===== EXERCISE INPUTS
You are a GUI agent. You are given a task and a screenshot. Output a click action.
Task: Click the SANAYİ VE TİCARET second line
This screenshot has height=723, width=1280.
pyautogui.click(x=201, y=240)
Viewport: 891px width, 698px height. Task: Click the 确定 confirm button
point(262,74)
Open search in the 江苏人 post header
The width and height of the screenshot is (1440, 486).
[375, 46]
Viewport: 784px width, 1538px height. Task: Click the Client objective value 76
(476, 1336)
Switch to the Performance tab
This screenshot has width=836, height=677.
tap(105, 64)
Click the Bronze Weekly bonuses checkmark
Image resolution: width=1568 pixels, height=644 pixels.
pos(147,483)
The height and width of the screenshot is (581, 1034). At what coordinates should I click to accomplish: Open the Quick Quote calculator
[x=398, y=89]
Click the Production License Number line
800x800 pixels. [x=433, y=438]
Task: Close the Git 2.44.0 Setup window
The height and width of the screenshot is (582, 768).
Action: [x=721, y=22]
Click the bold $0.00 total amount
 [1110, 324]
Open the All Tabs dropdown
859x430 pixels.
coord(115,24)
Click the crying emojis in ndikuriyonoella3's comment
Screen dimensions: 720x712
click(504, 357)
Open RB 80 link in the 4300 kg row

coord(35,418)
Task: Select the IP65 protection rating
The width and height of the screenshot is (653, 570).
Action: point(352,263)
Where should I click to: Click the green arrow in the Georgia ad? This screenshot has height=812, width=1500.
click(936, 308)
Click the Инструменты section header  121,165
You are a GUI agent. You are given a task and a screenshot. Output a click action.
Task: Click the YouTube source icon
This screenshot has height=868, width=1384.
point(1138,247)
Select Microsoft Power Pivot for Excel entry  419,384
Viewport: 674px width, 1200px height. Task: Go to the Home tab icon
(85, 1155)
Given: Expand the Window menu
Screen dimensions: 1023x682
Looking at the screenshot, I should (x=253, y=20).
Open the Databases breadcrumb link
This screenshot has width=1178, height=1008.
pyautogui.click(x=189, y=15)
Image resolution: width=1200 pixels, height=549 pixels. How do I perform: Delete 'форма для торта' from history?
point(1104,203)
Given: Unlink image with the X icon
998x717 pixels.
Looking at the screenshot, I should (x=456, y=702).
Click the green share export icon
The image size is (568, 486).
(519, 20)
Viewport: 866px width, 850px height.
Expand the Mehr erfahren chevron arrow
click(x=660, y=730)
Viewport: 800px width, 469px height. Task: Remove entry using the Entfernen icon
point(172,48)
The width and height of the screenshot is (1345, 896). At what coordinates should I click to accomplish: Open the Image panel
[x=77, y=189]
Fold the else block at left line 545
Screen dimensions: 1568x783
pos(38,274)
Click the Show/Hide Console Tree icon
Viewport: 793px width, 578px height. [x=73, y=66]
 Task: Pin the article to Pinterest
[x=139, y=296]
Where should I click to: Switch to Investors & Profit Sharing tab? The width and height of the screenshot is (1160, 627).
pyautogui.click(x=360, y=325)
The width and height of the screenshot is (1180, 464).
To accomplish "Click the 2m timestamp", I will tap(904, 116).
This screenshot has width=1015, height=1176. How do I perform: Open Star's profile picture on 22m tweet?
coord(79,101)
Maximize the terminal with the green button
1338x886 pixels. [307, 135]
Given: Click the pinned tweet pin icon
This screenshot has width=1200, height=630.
==========
EXERCISE BRIEF -> Copy all lines above where "header" is present.

TASK SOLUTION ->
Open search in the 江苏人 post header
Click the Инструменты section header  121,165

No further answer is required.